Element lookup records:

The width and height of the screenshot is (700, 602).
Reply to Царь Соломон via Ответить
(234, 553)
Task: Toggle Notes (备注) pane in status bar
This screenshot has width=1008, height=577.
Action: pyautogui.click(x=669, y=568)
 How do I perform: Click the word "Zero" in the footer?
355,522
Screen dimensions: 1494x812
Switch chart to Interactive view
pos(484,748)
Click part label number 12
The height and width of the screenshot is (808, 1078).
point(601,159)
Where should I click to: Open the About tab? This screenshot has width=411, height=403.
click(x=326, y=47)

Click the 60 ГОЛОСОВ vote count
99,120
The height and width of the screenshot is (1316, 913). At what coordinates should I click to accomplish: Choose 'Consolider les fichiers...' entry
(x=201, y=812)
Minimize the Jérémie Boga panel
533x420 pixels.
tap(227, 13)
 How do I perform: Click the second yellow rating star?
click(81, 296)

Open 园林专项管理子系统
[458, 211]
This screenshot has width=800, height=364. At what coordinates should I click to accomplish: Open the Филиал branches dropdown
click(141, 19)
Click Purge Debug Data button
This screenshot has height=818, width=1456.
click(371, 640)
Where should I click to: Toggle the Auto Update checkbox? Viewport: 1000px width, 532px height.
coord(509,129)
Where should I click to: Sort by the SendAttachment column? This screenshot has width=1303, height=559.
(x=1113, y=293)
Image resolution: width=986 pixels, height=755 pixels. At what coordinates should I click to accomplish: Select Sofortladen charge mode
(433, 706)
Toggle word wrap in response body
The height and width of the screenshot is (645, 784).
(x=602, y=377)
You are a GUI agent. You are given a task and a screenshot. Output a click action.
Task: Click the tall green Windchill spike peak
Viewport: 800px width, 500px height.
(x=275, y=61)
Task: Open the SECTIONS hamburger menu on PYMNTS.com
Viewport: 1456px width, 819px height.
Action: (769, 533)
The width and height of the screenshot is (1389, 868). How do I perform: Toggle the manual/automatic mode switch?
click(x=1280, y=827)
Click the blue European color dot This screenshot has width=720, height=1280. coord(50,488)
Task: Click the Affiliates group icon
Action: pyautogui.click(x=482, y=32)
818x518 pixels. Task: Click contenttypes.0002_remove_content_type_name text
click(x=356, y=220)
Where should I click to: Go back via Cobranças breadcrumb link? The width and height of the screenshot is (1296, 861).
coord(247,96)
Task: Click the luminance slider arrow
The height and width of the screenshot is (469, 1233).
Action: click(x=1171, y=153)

Aim.
State how many lines in the material contain the string "perform". Reply with the number only.

Answer to this exercise.
3